- [TEXTAUSZUG]:
* * * * * * * * *

Leipzig lässt Legida laufen - erste Gegenproteste abgesagt

Erstveröffentlicht: 
03.03.2015

DGB und Kirchen sehen sich am Ziel: Rechtspopulisten haben sich nicht in Stadtgesellschaft verankert

 

Von Klaus Staeubert und Evelyn Ter Vehn


Es wird einsam um die rechtspopulistische Legida: Wie schon in den vergangenen Wochen schlossen sich den selbst ernannten Bewahrern des Abendlandes auch gestern nur noch etwa 1000 Sympathisanten an. Die Initiative "Willkommen in Leipzig - eine weltoffene Stadt der Vielfalt" sagte sogar ihre geplanten Kundgebungen ab, darunter die Montagsdemo über den Ring.


Die Zahl der Teilnehmer an Gegenprotesten ist von mehr als 30000 Mitte Januar am Waldplatz auf einige hundert in der vergangenen Woche geschrumpft. Hat die Anti-Legida-Bewegung nach nicht mal zwei Monaten ihre Kraft verloren? Bernd Günther, Regionalchef des Deutschen Gewerkschaftsbundes (DGB) für Leipzig-Nordsachsen und Mitinitiator von acht Veranstaltungen für ein offenes und tolerantes Leipzig, sieht in der Absage keine Kapitulation vor Legida. "Uns ist nicht die Puste ausgegangen", so Günther gegenüber der LVZ. "Aber wir wollten auch nicht bis zum Sankt-Nimmerleins-Tag über den Ring ziehen. Wir haben unsere Stärke gezeigt und bewiesen, dass wir unser Netzwerk jederzeit aktivieren können." Nie sei es ihm darum gegangen, mehr Menschen als Legida zu mobilisieren. "Wir zählen keine Köpfe. Wir waren nicht gegen etwas, sondern für eine Willkommenskultur in Leipzig auf die Straße gegangen und das haben wir seit dem 12. Januar in acht Großveranstaltungen demonstriert." Nun sei es aber an der Zeit, eine "neue Qualität" der Auseinandersetzung mit dem islamfeindlichen Pegida-Ableger zu finden. "Wir werden deshalb bis zur Sommerpause regelmäßig Veranstaltungen zur politischen Bildung anbieten", kündigte der Gewerkschafter an. Es werde unter anderem Themenabende zum Islam, und zur Asylgesetzgebung geben. Denn, so Günther, "Vorurteile machen blind." Im April seien beispielsweise eine Diskussion mit einem Religionswissenschaftler und das seit vielen Jahren stattfindende Courage-Konzert geplant.


"Wir haben unser Ziel erreicht, dass Legida sich nicht in der Stadtgesellschaft verankern konnte", befand Christian Wolff, ehemaliger Pfarrer an der Thomaskirche. Jetzt müsse der Schaden, den Legida angerichtet habe, in konkreten Projekten für Toleranz behoben werden. Dabei soll es vor allem um eine menschenwürdige Aufnahme von Flüchtlingen, Willkommenskultur für Einwanderer sowie kulturelle Vielfalt gehen. Die Resonanz für den Pilgerweg über den Ring nach dem Friedensgebet in der Nikolaikirche hatte in den vergangenen Wochen deutlich abgenommen. "Das ist normal", erklärte Wolff. Man könne sich nicht Woche für Woche zum "Büttel" von Legida machen lassen.

* * * * * * * * *

- [VORLIEGENDE EINTRÄGE]:

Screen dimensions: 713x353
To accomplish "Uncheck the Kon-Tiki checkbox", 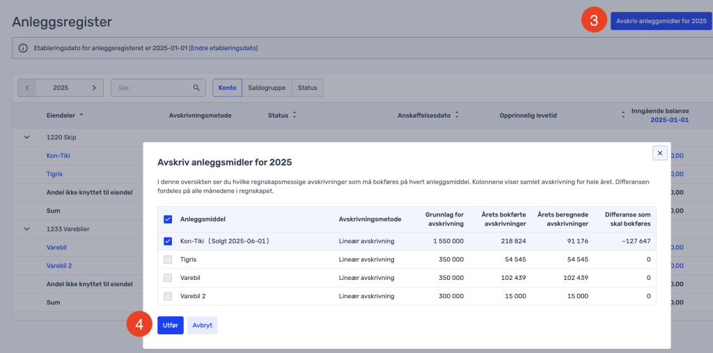I will point(167,242).
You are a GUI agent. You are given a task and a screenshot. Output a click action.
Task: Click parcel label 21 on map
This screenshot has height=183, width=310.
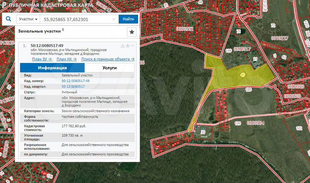(x=255, y=59)
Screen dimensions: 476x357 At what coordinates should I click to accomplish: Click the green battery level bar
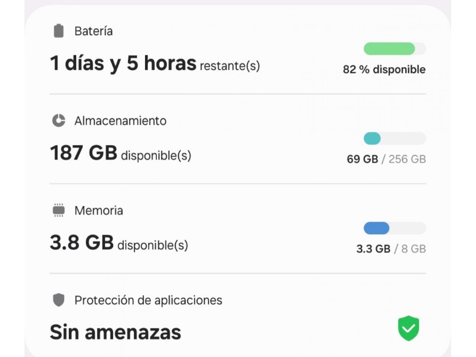click(395, 49)
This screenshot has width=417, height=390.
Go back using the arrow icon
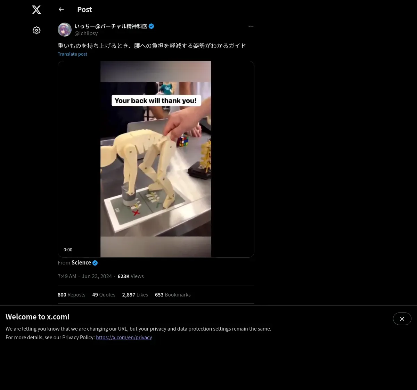coord(61,9)
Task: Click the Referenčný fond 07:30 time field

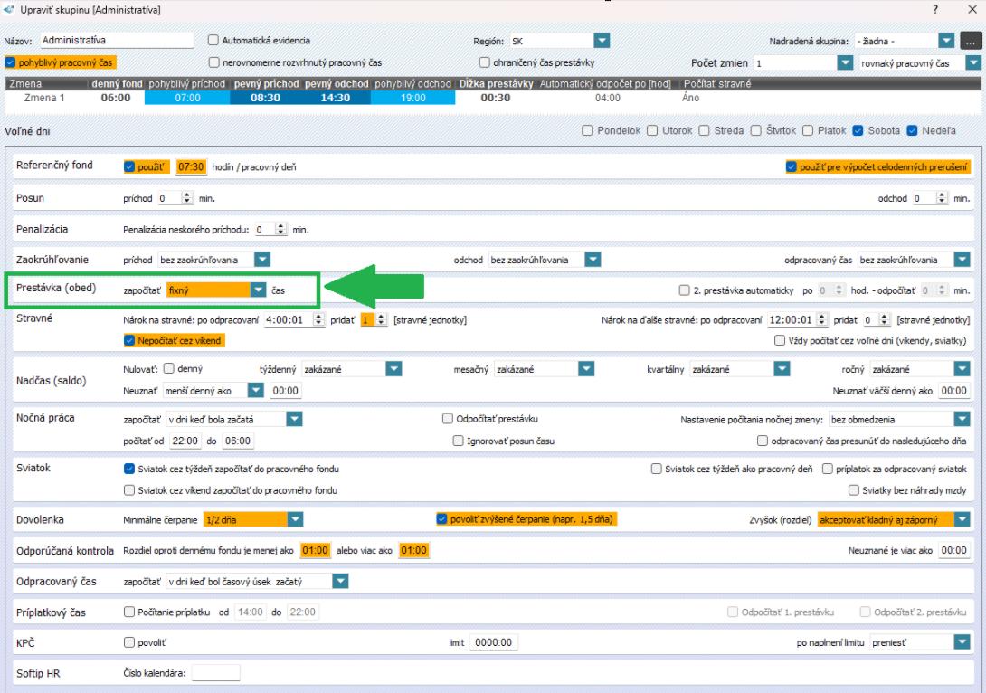Action: click(192, 167)
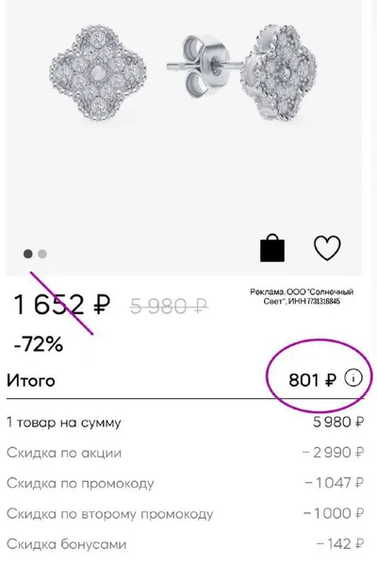Click the 1 652 ₽ sale price

61,305
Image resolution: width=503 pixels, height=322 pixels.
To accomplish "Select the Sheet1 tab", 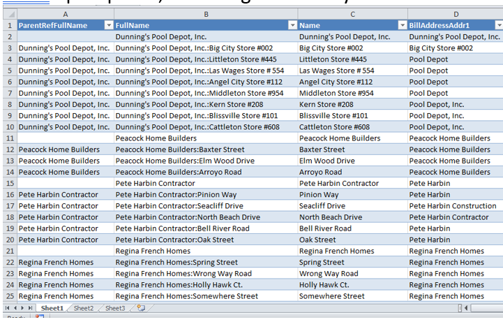I will click(52, 308).
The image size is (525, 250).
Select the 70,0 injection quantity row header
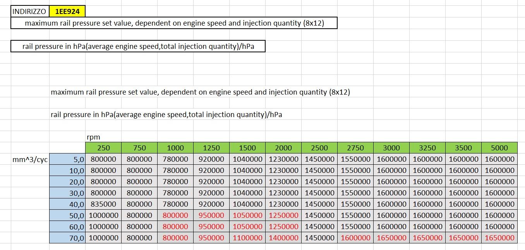pos(67,238)
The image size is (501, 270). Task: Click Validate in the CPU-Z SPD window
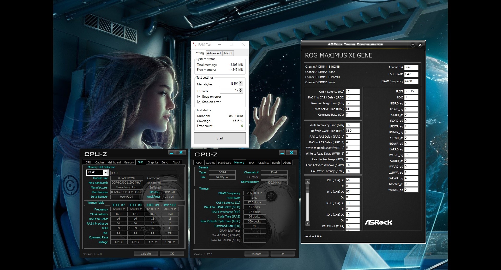(146, 254)
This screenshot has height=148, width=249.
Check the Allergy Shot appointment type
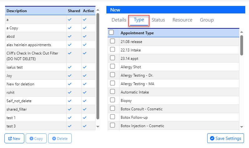[x=113, y=66]
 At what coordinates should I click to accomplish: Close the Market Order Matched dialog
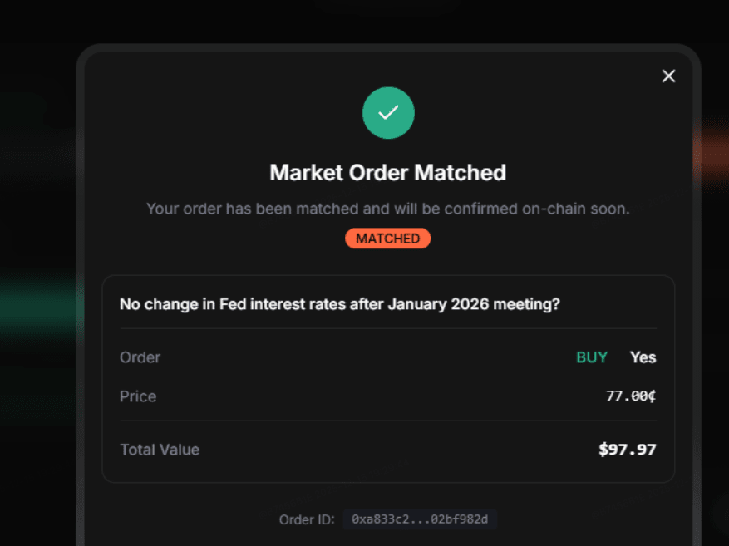click(x=668, y=76)
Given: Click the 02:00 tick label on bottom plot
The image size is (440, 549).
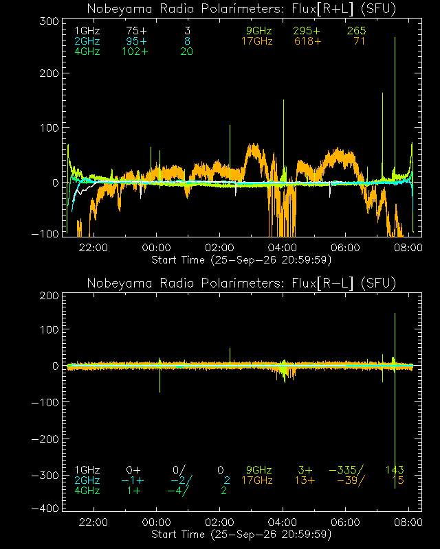Looking at the screenshot, I should (x=219, y=522).
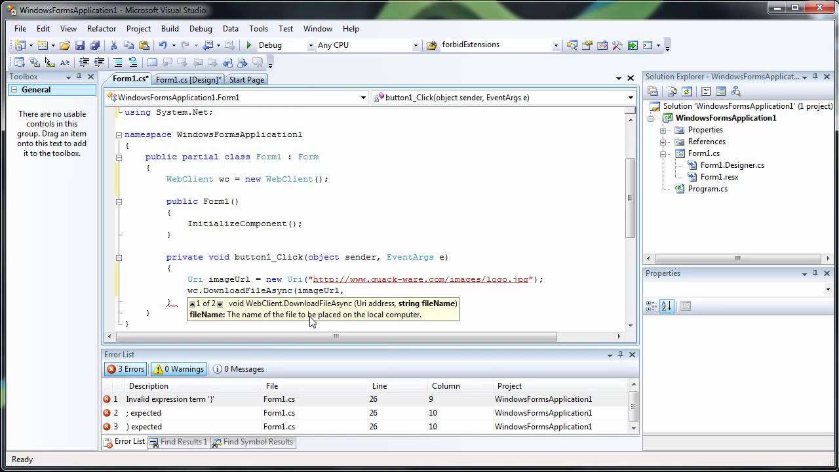Click the code editor horizontal scrollbar
This screenshot has width=839, height=472.
336,336
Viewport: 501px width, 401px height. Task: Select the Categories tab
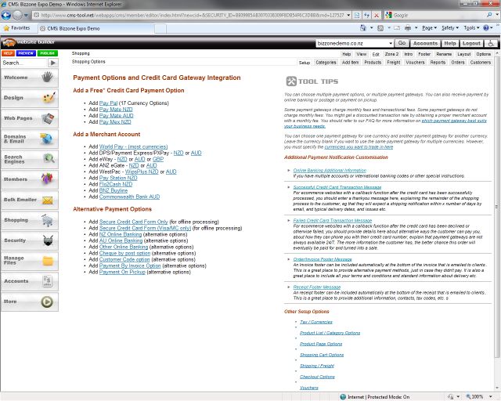pos(326,62)
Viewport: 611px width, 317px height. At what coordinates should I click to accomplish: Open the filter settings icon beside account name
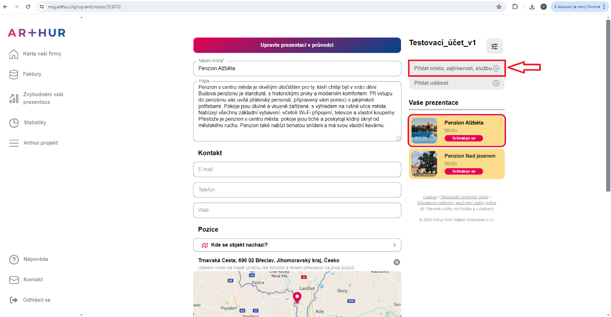(x=494, y=46)
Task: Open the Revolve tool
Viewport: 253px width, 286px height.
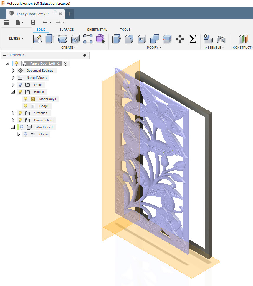Action: click(x=62, y=39)
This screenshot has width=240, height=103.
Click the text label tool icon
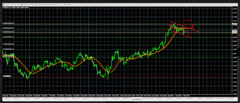32,5
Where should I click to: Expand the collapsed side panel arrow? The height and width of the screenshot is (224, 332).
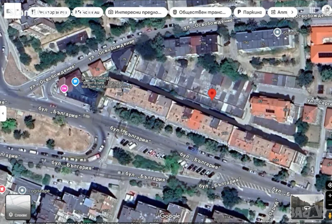(3, 113)
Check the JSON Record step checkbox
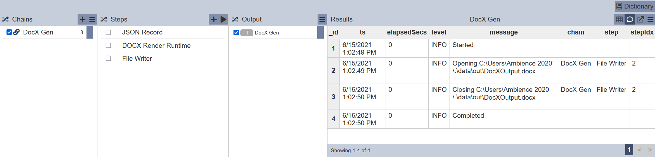The height and width of the screenshot is (157, 655). pos(108,32)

* * * * * * * * *

- [AUFGABE A]: Fass den Textauszug über Legida und die Gegenproteste in zwei Sätzen zusammen.
- [AUFGABE B]: Erkläre in höchstens zwei Sätzen anhand des Textauszugs über Legida und die Gegenproteste, warum der DGB bis zur Sommerpause Veranstaltungen zur politischen Bildung anbieten will.

- [ERGEBNIS A]: Der rechtspopulistischen Legida schließen sich nur noch etwa 1000 Anhänger an, und die Initiative „Willkommen in Leipzig – eine weltoffene Stadt der Vielfalt“ hat ihre geplanten Kundgebungen abgesagt, darunter die Montagsdemo über den Ring. DGB-Regionalchef Bernd Günther und der ehemalige Pfarrer Christian Wolff sehen darin keine Kapitulation, sondern das Ziel erreicht, dass Legida sich nicht in der Stadtgesellschaft verankern konnte, und setzen nun auf Bildungsveranstaltungen und Projekte für Toleranz.

- [ERGEBNIS B]: Laut Bernd Günther ist es an der Zeit, eine „neue Qualität“ der Auseinandersetzung mit dem islamfeindlichen Pegida-Ableger zu finden. Dazu sollen unter anderem Themenabende zum Islam und zur Asylgesetzgebung dienen, denn „Vorurteile machen blind“.